TASK DESCRIPTION: Only the count is needed. Count the lines below with the word "agent" in them.

INFORMATION PROVIDED:
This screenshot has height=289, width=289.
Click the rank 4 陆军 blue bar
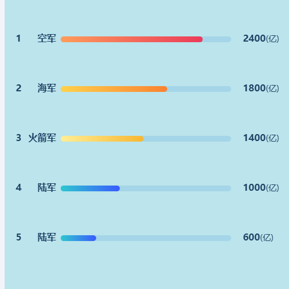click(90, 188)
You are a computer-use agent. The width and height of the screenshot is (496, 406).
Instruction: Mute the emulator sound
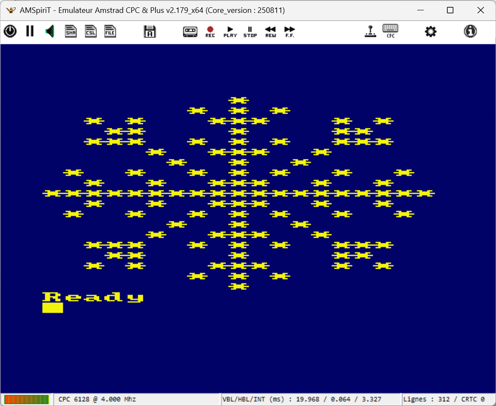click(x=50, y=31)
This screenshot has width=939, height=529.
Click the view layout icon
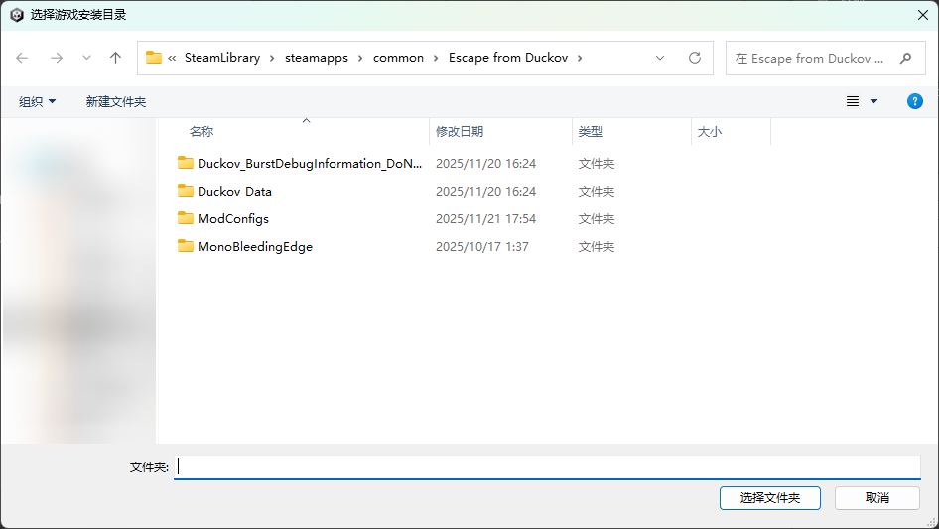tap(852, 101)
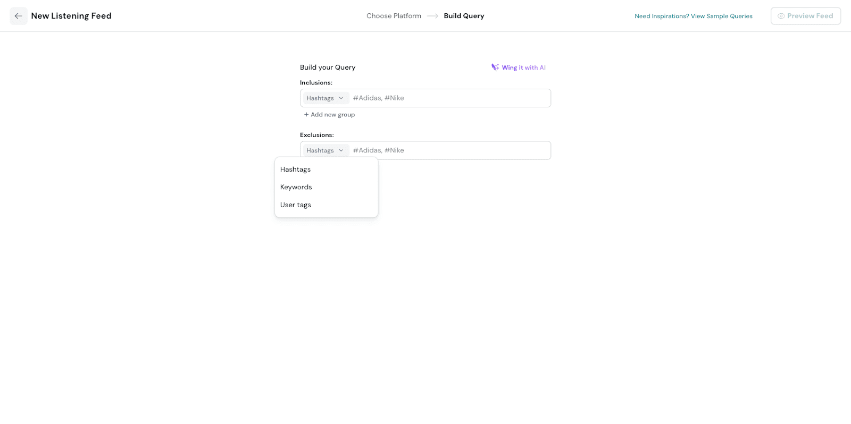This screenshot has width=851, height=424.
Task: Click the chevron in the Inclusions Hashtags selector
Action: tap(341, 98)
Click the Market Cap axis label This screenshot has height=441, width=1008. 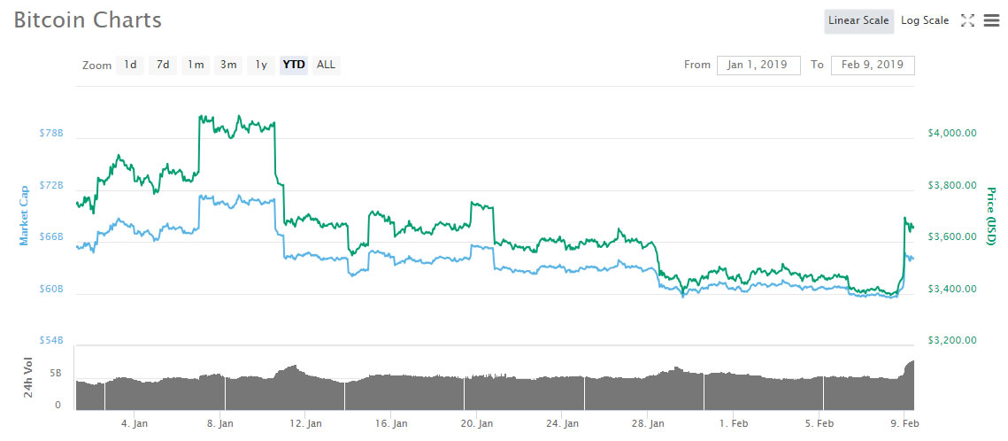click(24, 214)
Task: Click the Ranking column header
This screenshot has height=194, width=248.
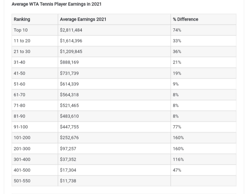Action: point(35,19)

* * *

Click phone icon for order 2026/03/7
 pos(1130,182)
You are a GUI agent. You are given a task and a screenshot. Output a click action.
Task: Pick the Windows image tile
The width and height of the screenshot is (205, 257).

RESULT FOR THIS TASK: 2